* Saved data entries *

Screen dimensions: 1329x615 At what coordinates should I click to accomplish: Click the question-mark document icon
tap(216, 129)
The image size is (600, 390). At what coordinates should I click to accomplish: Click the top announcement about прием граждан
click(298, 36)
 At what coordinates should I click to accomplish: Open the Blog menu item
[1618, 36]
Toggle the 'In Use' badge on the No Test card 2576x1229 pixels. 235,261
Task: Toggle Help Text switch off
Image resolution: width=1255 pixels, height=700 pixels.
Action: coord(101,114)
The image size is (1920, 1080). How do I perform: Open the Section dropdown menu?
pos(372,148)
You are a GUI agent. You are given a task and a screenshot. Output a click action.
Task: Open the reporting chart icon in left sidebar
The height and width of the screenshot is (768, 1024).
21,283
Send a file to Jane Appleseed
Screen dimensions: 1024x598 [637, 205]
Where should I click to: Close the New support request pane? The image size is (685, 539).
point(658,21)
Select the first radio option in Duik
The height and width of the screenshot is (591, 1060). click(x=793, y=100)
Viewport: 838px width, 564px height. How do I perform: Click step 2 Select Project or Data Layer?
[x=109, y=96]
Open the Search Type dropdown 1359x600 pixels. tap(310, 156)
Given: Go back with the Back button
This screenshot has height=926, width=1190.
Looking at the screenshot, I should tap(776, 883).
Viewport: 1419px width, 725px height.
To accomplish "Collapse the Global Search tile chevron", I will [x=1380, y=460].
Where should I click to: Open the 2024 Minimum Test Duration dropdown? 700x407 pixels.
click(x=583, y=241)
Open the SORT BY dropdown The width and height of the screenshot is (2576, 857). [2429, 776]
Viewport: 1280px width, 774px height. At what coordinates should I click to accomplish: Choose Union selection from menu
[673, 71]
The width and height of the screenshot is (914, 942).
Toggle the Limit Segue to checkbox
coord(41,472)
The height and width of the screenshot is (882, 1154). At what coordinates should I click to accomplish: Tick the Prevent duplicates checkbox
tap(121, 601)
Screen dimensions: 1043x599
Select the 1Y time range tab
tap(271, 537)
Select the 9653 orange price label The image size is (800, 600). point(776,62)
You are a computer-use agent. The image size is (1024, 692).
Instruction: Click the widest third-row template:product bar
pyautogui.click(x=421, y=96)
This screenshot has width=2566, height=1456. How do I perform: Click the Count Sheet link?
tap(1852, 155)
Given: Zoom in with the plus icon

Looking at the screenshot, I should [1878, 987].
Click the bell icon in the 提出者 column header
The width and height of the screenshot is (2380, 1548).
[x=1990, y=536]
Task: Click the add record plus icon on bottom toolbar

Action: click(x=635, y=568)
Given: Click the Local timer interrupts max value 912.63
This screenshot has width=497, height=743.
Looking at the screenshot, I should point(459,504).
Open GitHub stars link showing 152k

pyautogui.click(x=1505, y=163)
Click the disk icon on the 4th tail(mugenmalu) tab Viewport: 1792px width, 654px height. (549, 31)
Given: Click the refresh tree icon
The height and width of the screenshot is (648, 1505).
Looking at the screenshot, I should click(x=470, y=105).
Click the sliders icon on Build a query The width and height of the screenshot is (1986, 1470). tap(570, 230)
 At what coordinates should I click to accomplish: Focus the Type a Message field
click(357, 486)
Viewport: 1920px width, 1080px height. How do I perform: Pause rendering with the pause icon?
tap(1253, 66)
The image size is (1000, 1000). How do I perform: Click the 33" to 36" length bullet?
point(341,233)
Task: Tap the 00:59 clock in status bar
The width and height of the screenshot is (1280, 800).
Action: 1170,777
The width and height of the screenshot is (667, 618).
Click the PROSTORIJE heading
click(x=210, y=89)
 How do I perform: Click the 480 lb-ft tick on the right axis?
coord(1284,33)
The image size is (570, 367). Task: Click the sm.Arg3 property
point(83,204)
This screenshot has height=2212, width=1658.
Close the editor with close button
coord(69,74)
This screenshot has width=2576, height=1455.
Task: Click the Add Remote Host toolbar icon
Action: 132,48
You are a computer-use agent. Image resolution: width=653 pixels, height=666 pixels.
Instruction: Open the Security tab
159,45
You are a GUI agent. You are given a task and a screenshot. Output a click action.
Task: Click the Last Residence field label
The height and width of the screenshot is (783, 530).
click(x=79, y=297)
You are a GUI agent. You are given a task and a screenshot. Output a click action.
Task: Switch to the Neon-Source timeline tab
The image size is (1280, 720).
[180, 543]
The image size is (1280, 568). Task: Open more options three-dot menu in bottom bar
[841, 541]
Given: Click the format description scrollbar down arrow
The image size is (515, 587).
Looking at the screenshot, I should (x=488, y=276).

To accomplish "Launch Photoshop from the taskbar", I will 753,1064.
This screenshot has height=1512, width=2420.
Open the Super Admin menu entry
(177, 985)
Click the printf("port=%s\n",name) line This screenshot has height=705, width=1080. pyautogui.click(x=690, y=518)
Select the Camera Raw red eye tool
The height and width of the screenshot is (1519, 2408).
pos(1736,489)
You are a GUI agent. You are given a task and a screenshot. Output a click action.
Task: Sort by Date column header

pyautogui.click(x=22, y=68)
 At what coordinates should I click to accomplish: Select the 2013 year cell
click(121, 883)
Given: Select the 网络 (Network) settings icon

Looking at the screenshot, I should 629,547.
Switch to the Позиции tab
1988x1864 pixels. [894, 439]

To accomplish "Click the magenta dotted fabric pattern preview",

* CHALLENGE *
Write out every one of the lines above word for word, without changing a single character.

* FULL ANSWER *
Screen dimensions: 1329x615 At what coordinates should I click to accomplish: Click the question-mark document icon
tap(216, 129)
The image size is (600, 390). At what coordinates should I click to accomplish: Click the top announcement about прием граждан
click(298, 36)
 At what coordinates should I click to accomplish: Open the Blog menu item
[1618, 36]
Toggle the 'In Use' badge on the No Test card 2576x1229 pixels. 235,261
Task: Toggle Help Text switch off
Image resolution: width=1255 pixels, height=700 pixels.
Action: coord(101,114)
The image size is (1920, 1080). How do I perform: Open the Section dropdown menu?
pos(372,148)
You are a GUI agent. You are given a task and a screenshot. Output a click action.
Task: Open the reporting chart icon in left sidebar
The height and width of the screenshot is (768, 1024).
21,283
Send a file to Jane Appleseed
Screen dimensions: 1024x598 [637, 205]
Where should I click to: Close the New support request pane? The image size is (685, 539).
point(658,21)
Select the first radio option in Duik
The height and width of the screenshot is (591, 1060). click(x=793, y=100)
Viewport: 838px width, 564px height. How do I perform: Click step 2 Select Project or Data Layer?
[x=109, y=96]
Open the Search Type dropdown 1359x600 pixels. tap(310, 156)
Given: Go back with the Back button
This screenshot has height=926, width=1190.
Looking at the screenshot, I should tap(776, 883).
Viewport: 1419px width, 725px height.
To accomplish "Collapse the Global Search tile chevron", I will [x=1380, y=460].
Where should I click to: Open the 2024 Minimum Test Duration dropdown? 700x407 pixels.
click(x=583, y=241)
Open the SORT BY dropdown The width and height of the screenshot is (2576, 857). [2429, 776]
Viewport: 1280px width, 774px height. At what coordinates should I click to accomplish: Choose Union selection from menu
[673, 71]
The width and height of the screenshot is (914, 942).
Toggle the Limit Segue to checkbox
coord(41,472)
The height and width of the screenshot is (882, 1154). At what coordinates should I click to accomplish: Tick the Prevent duplicates checkbox
tap(121, 601)
Screen dimensions: 1043x599
Select the 1Y time range tab
tap(271, 537)
Select the 9653 orange price label The image size is (800, 600). point(776,62)
You are a computer-use agent. The image size is (1024, 692).
Instruction: Click the widest third-row template:product bar
pyautogui.click(x=421, y=96)
This screenshot has width=2566, height=1456. How do I perform: Click the Count Sheet link?
tap(1852, 155)
Given: Zoom in with the plus icon

Looking at the screenshot, I should [1878, 987].
Click the bell icon in the 提出者 column header
The width and height of the screenshot is (2380, 1548).
[x=1990, y=536]
Task: Click the add record plus icon on bottom toolbar

Action: click(x=635, y=568)
Given: Click the Local timer interrupts max value 912.63
This screenshot has width=497, height=743.
Looking at the screenshot, I should point(459,504).
Open GitHub stars link showing 152k

pyautogui.click(x=1505, y=163)
Click the disk icon on the 4th tail(mugenmalu) tab Viewport: 1792px width, 654px height. (549, 31)
Given: Click the refresh tree icon
The height and width of the screenshot is (648, 1505).
Looking at the screenshot, I should click(x=470, y=105).
Click the sliders icon on Build a query The width and height of the screenshot is (1986, 1470). tap(570, 230)
 At what coordinates should I click to accomplish: Focus the Type a Message field
click(357, 486)
Viewport: 1920px width, 1080px height. How do I perform: Pause rendering with the pause icon?
tap(1253, 66)
The image size is (1000, 1000). How do I perform: Click the 33" to 36" length bullet?
point(341,233)
Task: Tap the 00:59 clock in status bar
The width and height of the screenshot is (1280, 800).
Action: 1170,777
The width and height of the screenshot is (667, 618).
Click the PROSTORIJE heading
click(x=210, y=89)
 How do I perform: Click the 480 lb-ft tick on the right axis?
coord(1284,33)
The image size is (570, 367). Task: Click the sm.Arg3 property
point(83,204)
This screenshot has height=2212, width=1658.
Close the editor with close button
coord(69,74)
This screenshot has width=2576, height=1455.
Task: Click the Add Remote Host toolbar icon
Action: 132,48
You are a computer-use agent. Image resolution: width=653 pixels, height=666 pixels.
Instruction: Open the Security tab
159,45
You are a GUI agent. You are given a task and a screenshot. Output a click action.
Task: Click the Last Residence field label
The height and width of the screenshot is (783, 530).
click(x=79, y=297)
You are a GUI agent. You are given a task and a screenshot. Output a click action.
Task: Switch to the Neon-Source timeline tab
The image size is (1280, 720).
[180, 543]
The image size is (1280, 568). Task: Open more options three-dot menu in bottom bar
[841, 541]
Given: Click the format description scrollbar down arrow
The image size is (515, 587).
Looking at the screenshot, I should (x=488, y=276).

To accomplish "Launch Photoshop from the taskbar", I will 753,1064.
This screenshot has height=1512, width=2420.
Open the Super Admin menu entry
(177, 985)
Click the printf("port=%s\n",name) line This screenshot has height=705, width=1080. pyautogui.click(x=690, y=518)
Select the Camera Raw red eye tool
The height and width of the screenshot is (1519, 2408).
pos(1736,489)
You are a GUI agent. You are given a task and a screenshot. Output a click action.
Task: Sort by Date column header

pyautogui.click(x=22, y=68)
 At what coordinates should I click to accomplish: Select the 2013 year cell
click(121, 883)
Given: Select the 网络 (Network) settings icon

Looking at the screenshot, I should 629,547.
Switch to the Позиции tab
1988x1864 pixels. [894, 439]

To accomplish "Click the magenta dotted fabric pattern preview",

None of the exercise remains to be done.